Family Planning Counseling
Most women don’t realize that they are pregnant until they are a few weeks along and this essential nutrient can help prevent birth defects during the critical first eight weeks of fetal formation. It is also recommended that you have your immunity for Rubella, Varicella (Chicken Pox) and Hepatitis B checked. If you are not immune to either Rubella or Varicella, you should receive these injections and wait three months before attempting conception. If you are not immune to Hepatitis B, you can receive the series at any time and no waiting period is required before you try to expand your family.
We strongly encourage women to know and understand their bodies. Knowing what is normal for you and what is not normal in terms of your health is very important. We recommend that you wash your breasts with your bare hands and utilize a monthly visual inspection of your bare breasts in the mirror to detect breast changes. Some important signs to look for are:
- Lumps: Breast cancer lumps vary and may be hard or soft and have rounded or uneven edges.

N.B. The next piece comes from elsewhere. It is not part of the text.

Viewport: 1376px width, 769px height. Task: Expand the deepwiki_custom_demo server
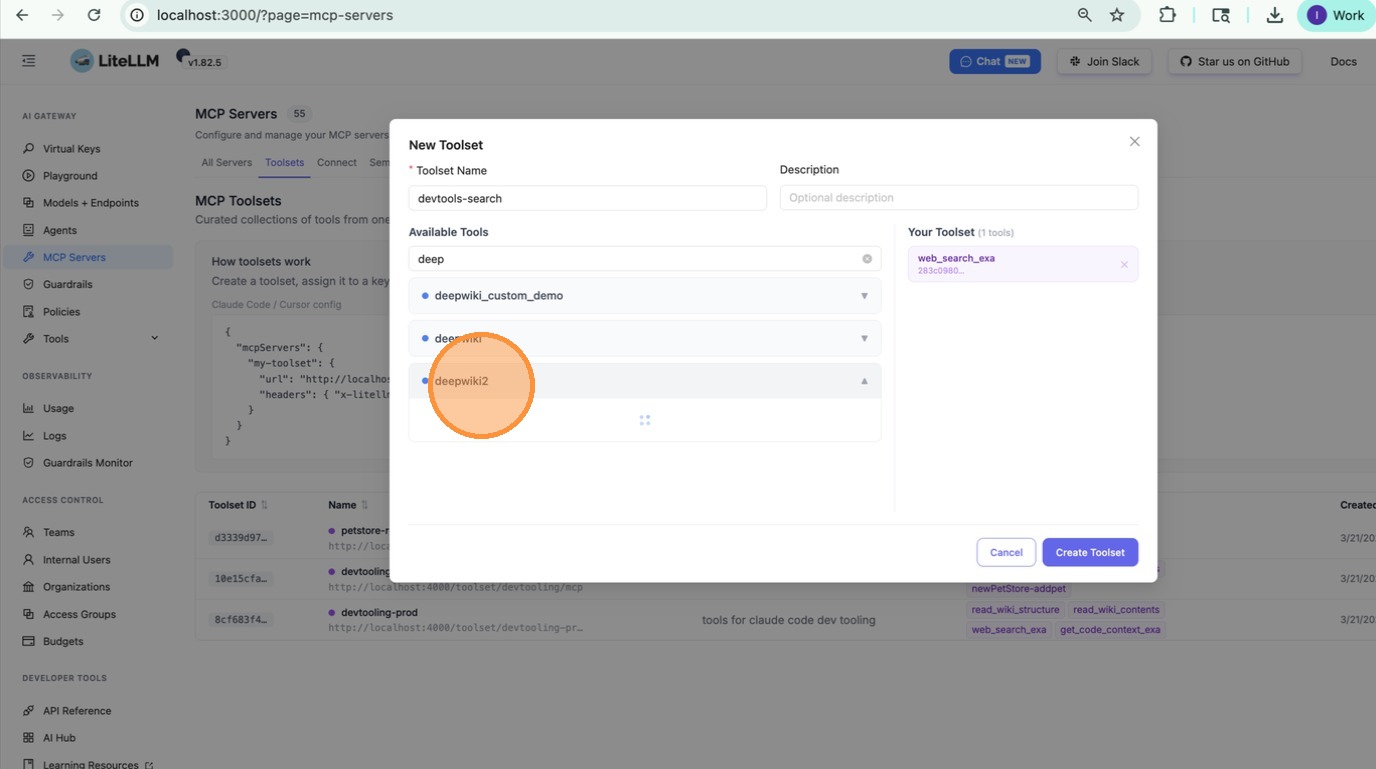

- Swelling of part of the breast
- Skin irritation or dimpling
- Nipple pain or the nipple turning inward
- Red or scaly appearance of the nipple or breast skin
- Nipple discharge other than breast milk
- A lump in the underarm area
REMEMBER: These signs and symptoms do not necessarily mean that you have breast cancer. However, you should tell your doctor right away about any lump in the breast or underarm area and any changes in the skin of the breast, nipple, or areola (the area around the nipple).
Abnormal Pap Smears
ASCUS– Atypical Squamous Cells of Undetermined Significance is a low-grade abnormal pap smear. Sometimes having intercourse close to your Pap smear being done, an infection, or even menopause can cause your Pap smear to come back “abnormal”. We usually recommend that the first time you have an ASCUS Pap that it be repeated in 3-6 months. Two ASCUS results in a row will usually lead to a recommendation for colposcopy.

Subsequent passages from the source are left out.